If so where do run loops come into it?
Run loops just exist, one per thread. On the implementation side, they're probably lazily created upon demand.
3) And Finally , I've seen examples using NSOperationQueue. Is it true to say that If you use performSelectorOnMainThread the threads are in a queue anyway so NSOperation is not needed?
These two things are unrelated.
performSelectorOnMainThread: does exactly that: Performs the selector on the main thread.
NSOperations run on secondary threads, one per operation.
An operation queue determines the order in which the operations (and their threads) are started.
Threads themselves are not queued (except maybe by the scheduler, but that's part of the kernel, not your application). The operations are queued, and they are started in that order. Once started, their threads run in parallel.
4) Should I forget about all of this and just use the Grand Central Dispatch instead?
GCD is more or less the same set of concepts as operation queues. You won't understand one as long as you don't understand the other.
So what are all these things good for?
Run loops
Within a thread, a way to schedule things to happen. Some may be scheduled at a specific date (timers), others simply “whenever you get around to it” (sources).
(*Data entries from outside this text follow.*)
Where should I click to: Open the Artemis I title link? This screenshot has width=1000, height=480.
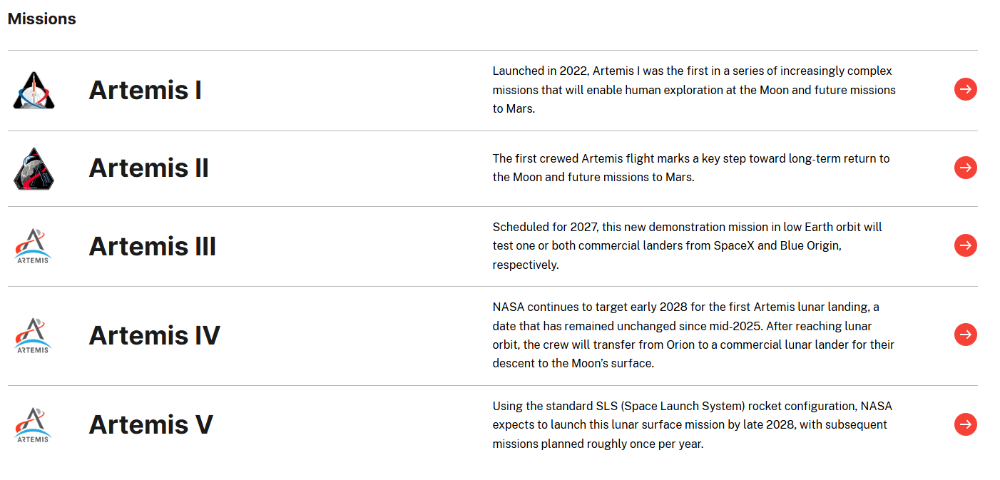click(x=145, y=90)
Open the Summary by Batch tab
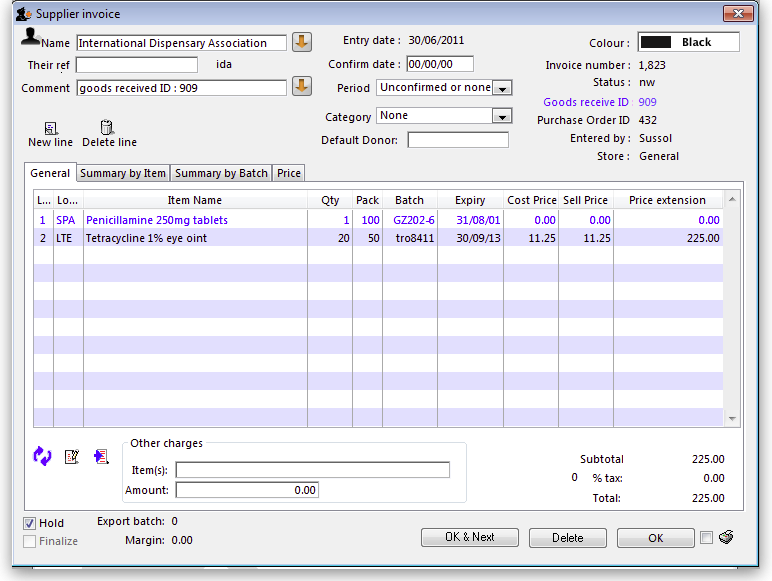 tap(221, 173)
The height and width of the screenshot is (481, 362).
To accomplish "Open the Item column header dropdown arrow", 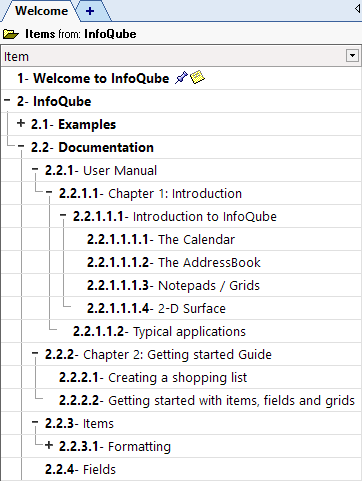I will (352, 56).
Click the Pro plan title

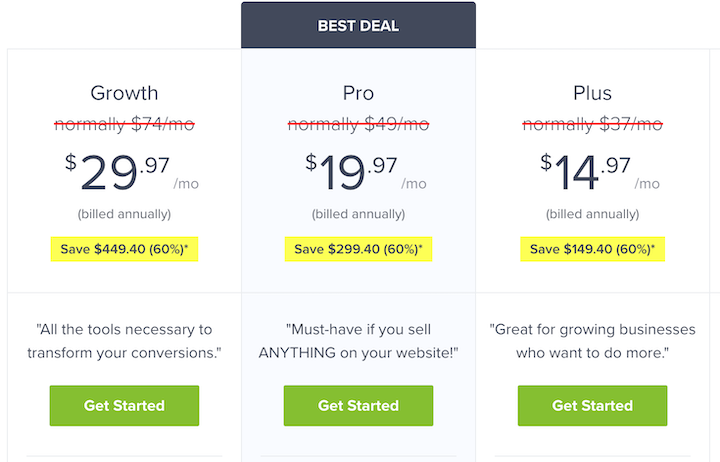358,93
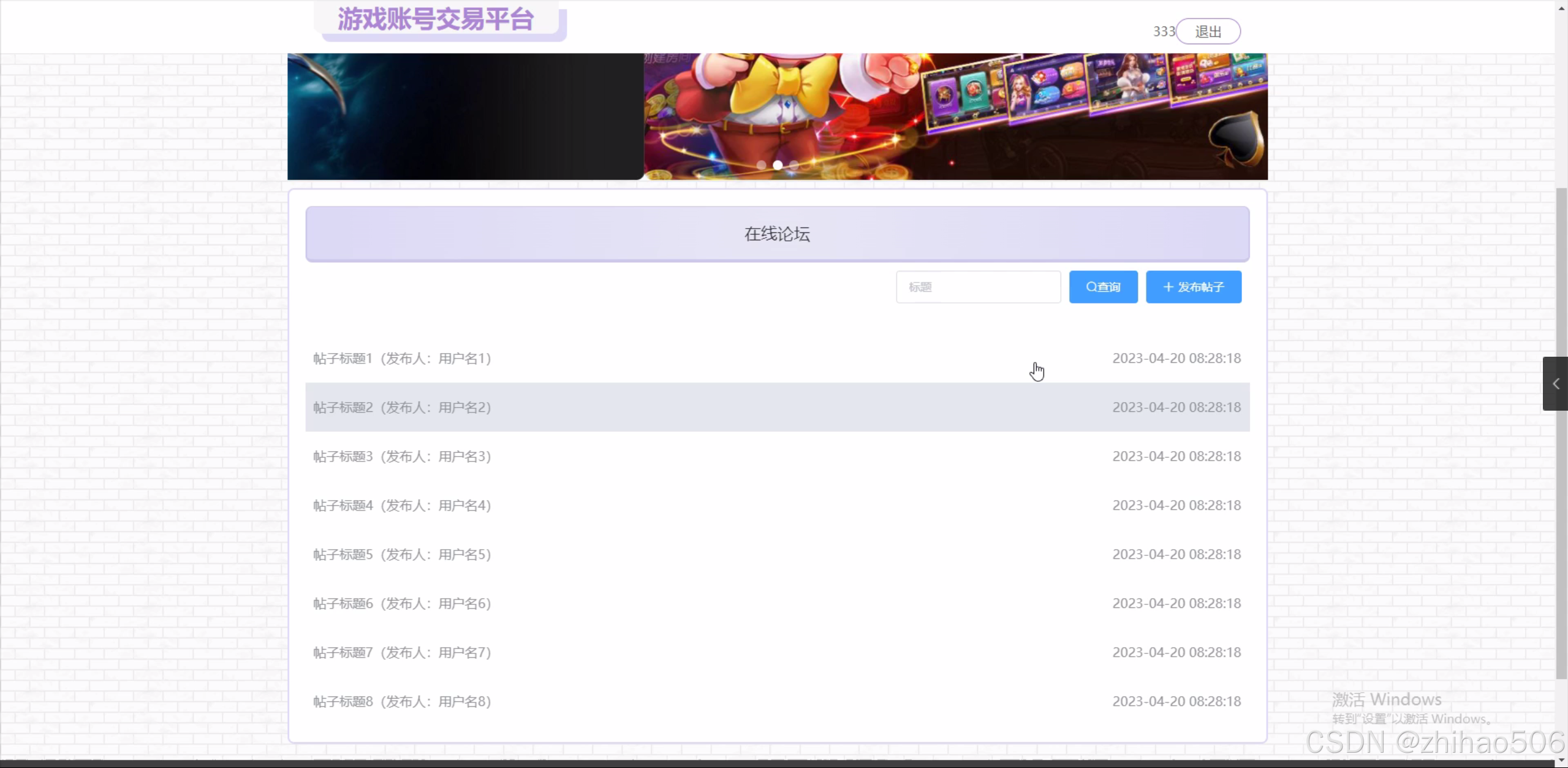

Most of these are zero-cost when idle, only consuming any CPU time when the thing happens (timer fires or source is signaled), which makes run loops a very efficient way to have several things going on at once without any threads.
You generally don't handle a run loop yourself when you create a scheduled timer; the timer adds itself to the run loop for you.
Threads
Threads enable multiple things to happen at the exact same time on different processors. Thing 1 can happen on thread A (on processor 1) while thing 2 happens on thread B (on processor 0).
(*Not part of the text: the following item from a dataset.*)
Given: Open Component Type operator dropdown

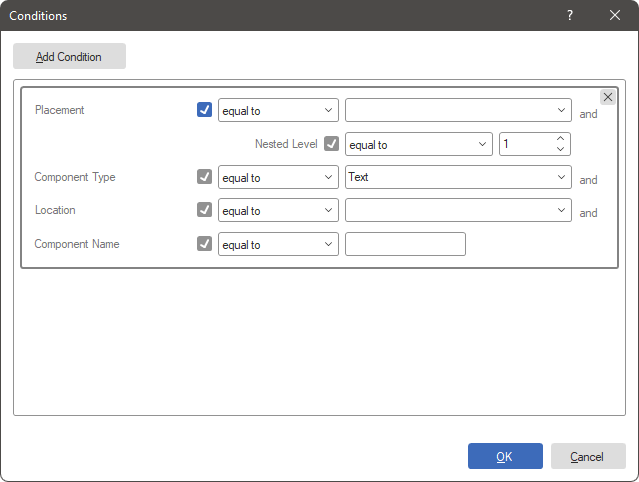Looking at the screenshot, I should coord(278,178).
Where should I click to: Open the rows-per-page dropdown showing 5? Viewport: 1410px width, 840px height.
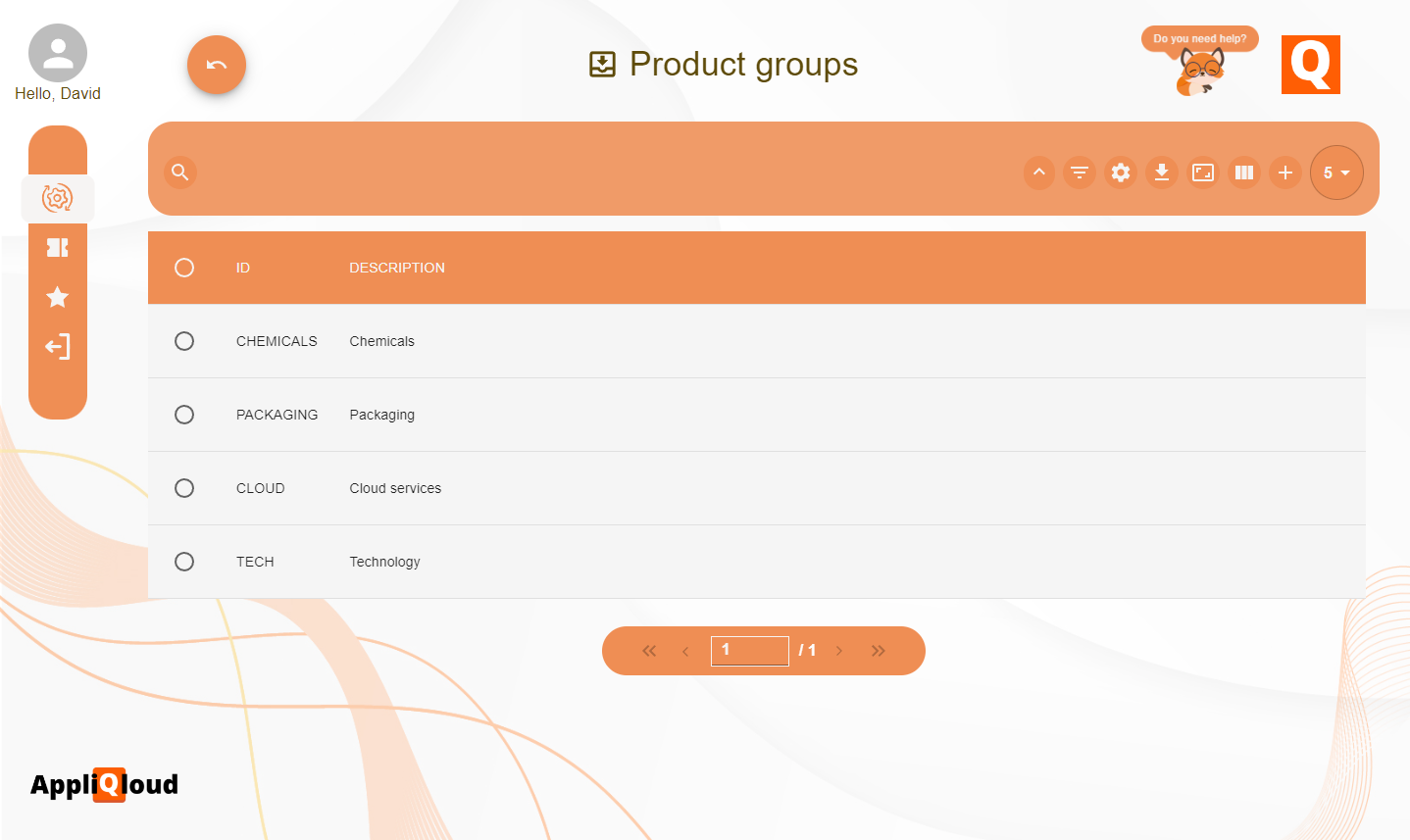tap(1336, 173)
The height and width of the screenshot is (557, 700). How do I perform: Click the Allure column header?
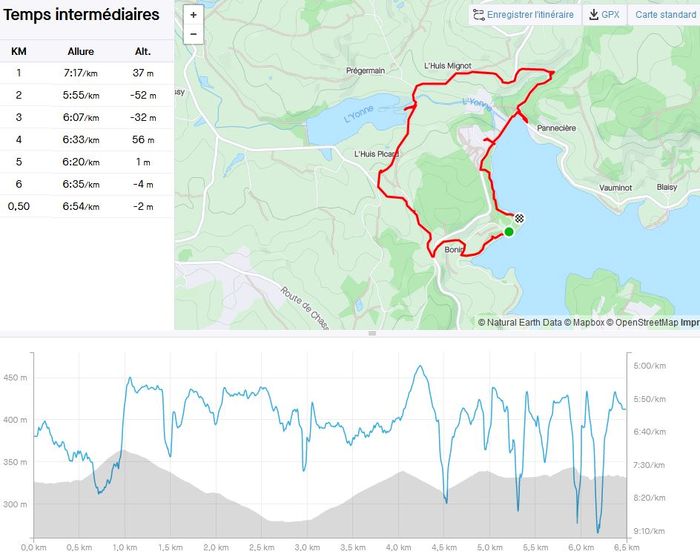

This can be a problem. Multithreaded programming is a dance, and when two threads try to step in the same place, pain ensues. This is called contention, and most discussion of threaded programming is on the topic of how to avoid it.
NSOperationQueue and GCD
You have a thing you need done. That's an operation. You can't have it done on the main thread, or you'd simply send a message like normal; you need to run it in the background, on a secondary thread.
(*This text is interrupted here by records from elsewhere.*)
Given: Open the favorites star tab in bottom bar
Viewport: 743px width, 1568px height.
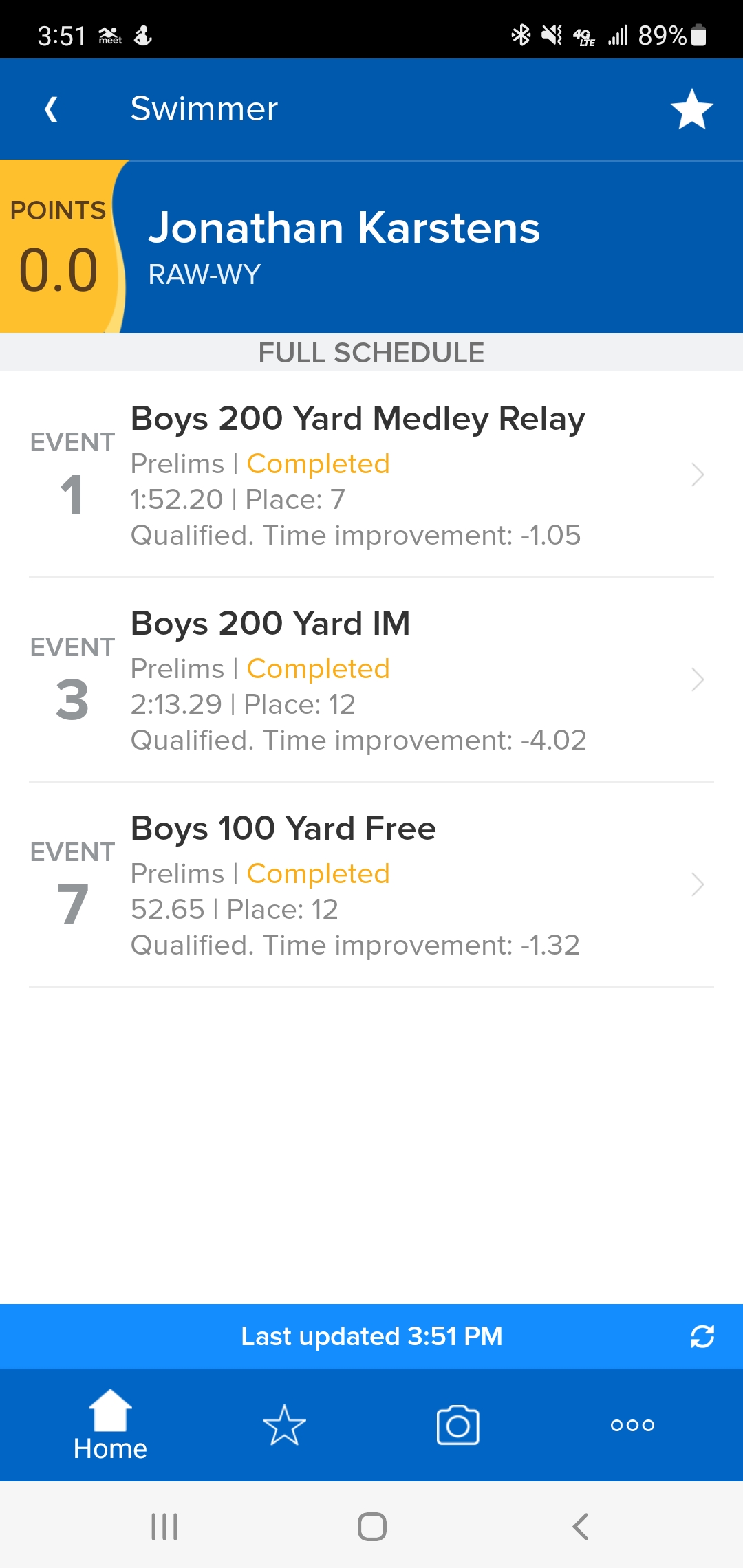Looking at the screenshot, I should coord(284,1425).
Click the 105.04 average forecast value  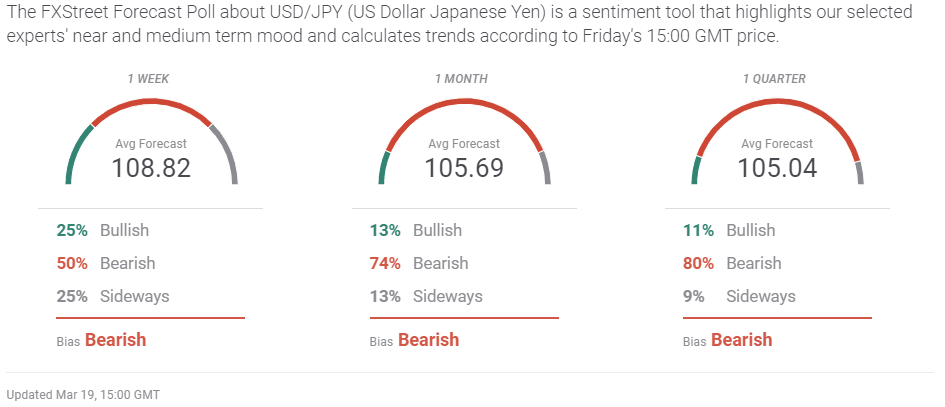point(777,168)
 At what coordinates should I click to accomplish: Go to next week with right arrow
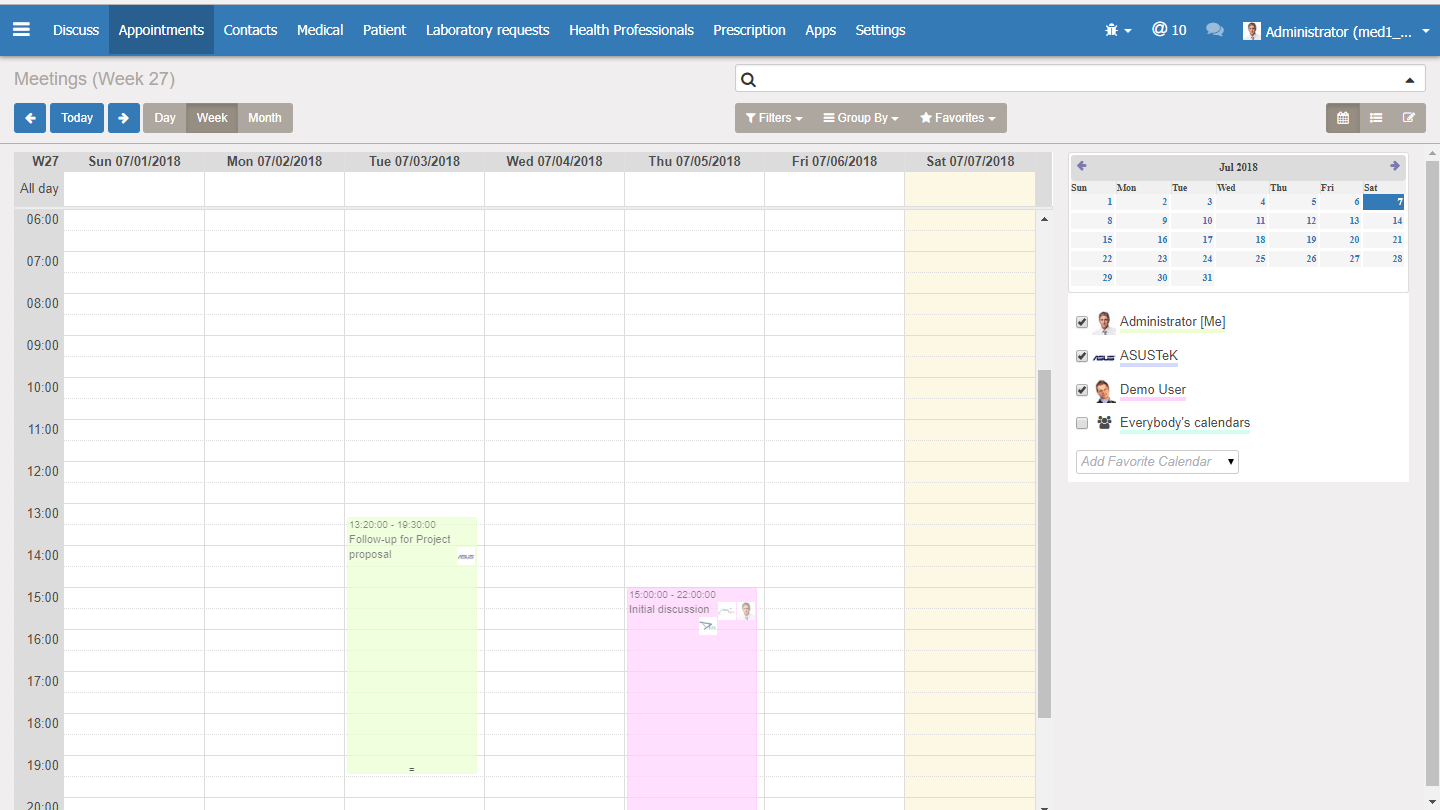click(123, 118)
To achieve this, express it as either an NSOperation object (you create a subclass of NSOperation and instantiate it) or a block (or both), then add it to either an NSOperationQueue (NSOperations, including NSBlockOperation) or a dispatch queue (bare block).
GCD can be used to make things happen on the main thread, as well; you can create serial queues and add blocks to them. A serial queue, as its name suggests, will run exactly one block at a time, rather than running a bunch of them in parallel.
So what should I do?
I would not recommend creating threads directly. Use NSOperationQueue or GCD instead; they force you into better thinking habits that will reduce the risk of your threaded code inducing headaches.
For things that run periodically, not fitting into the “thing I need done” model of NSOperations and GCD blocks, consider just using the run loop on the main thread. Chances are, you don't need to put it on a thread after all. A rendering loop in a 3D game, for example, can be a simple timer.